All countries need to agree to to release a text. New Zealand has no authority to release a draft text. At the beginning of negotiations, it is agreed whether drafts will be released or not, and the international default is they are not. If you do not have agreement from other countries to release a draft text, and you do it anyway, then they’ll never trust you again. You won’t be allowed into any negotiations more significant than the protection of small snails convention.

Personally it would be good if there had been agreement when the talks began (under Labour) for draft texts to be released at certain stages. But you can’t unilaterally change or ignore the rules later on.

What is a worry is that Cunliffe knows this beyond any doubt.
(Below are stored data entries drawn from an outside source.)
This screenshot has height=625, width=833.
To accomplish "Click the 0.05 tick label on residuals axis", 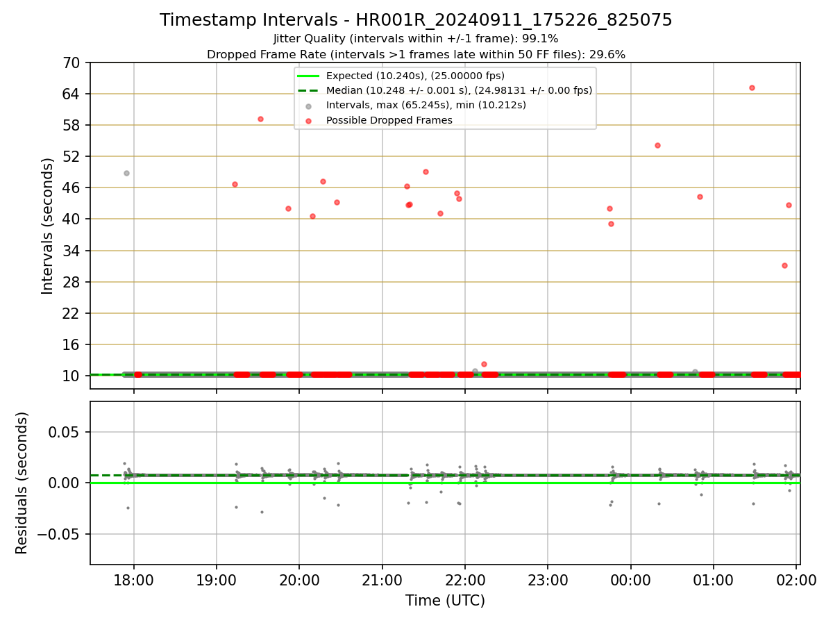I will 69,432.
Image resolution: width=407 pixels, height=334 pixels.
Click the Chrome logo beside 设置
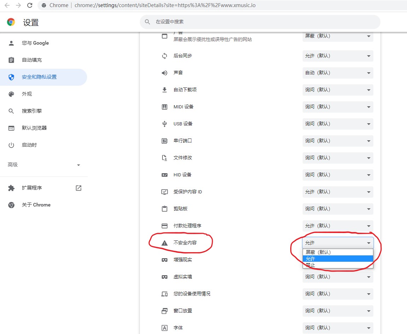click(11, 22)
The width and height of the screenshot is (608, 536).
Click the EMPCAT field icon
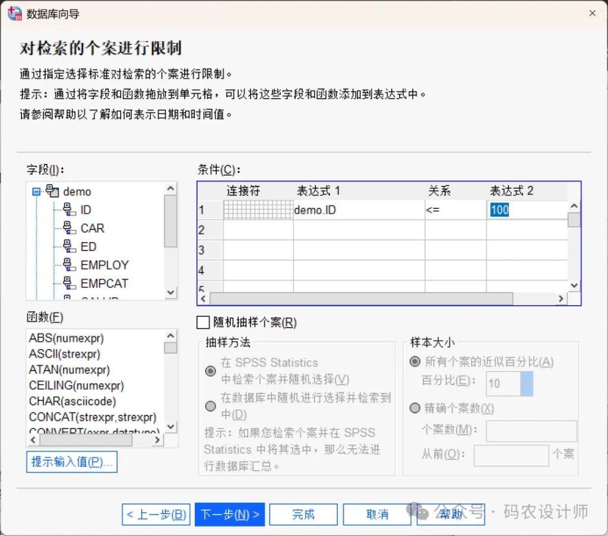69,283
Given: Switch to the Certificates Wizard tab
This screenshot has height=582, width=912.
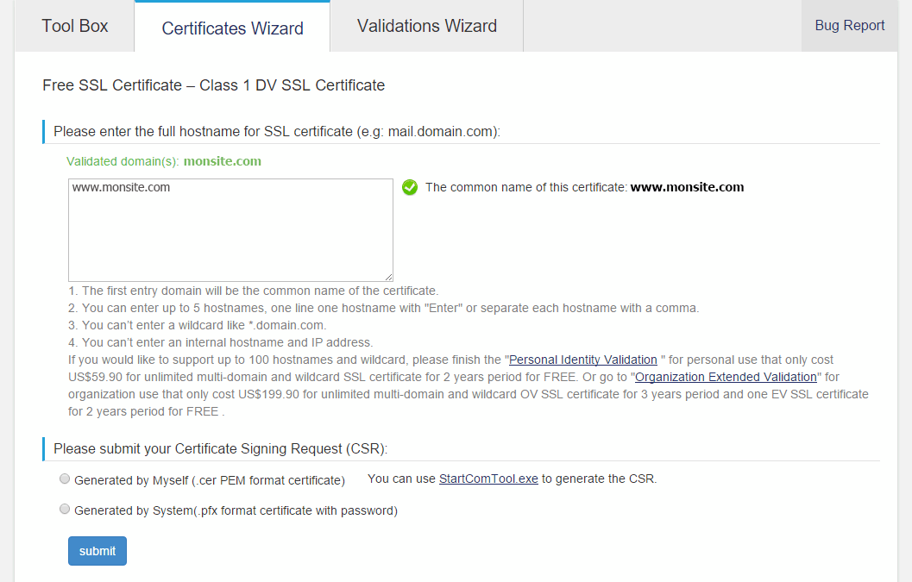Looking at the screenshot, I should [232, 28].
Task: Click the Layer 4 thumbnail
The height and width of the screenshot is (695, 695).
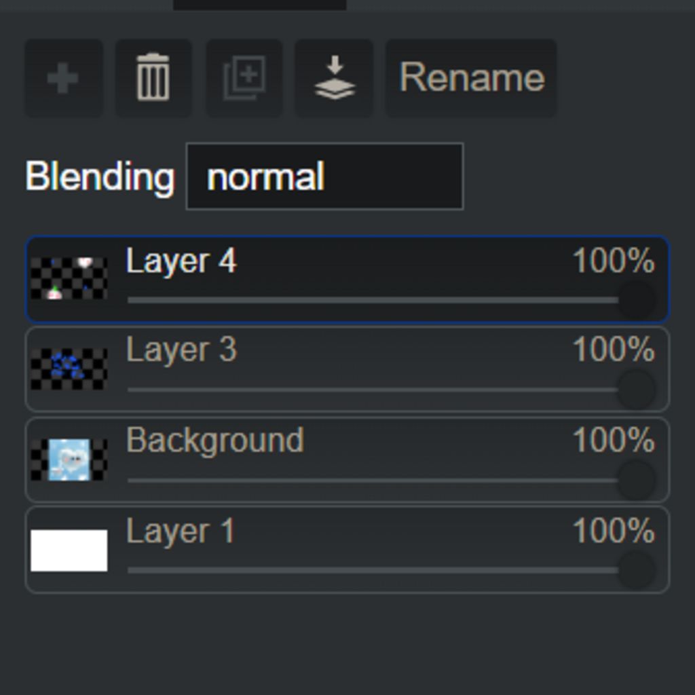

He has been a trade negotiator (according to his CV). When he called for NZ to release the draft text, he knew absolutely that it was impossible and if NZ did so, they’d be effectively expelled from the negotiations.

I’m glad to see Phil Goff is not acting so irresponsibly.

But what will Cunliffe think of Goff contradicting him? If Goff the one MP that has yet to swear loyalty to Cunliffe and Cunliffe has pledged to expel from party membership if he doesn’t get it? It’s probably Mallard, but might not be.

Personally I think Goff should pledge to be just as loyal to Cunliffe as Cunliffe was to him. How could he complain about that as a loyalty pledge? :-)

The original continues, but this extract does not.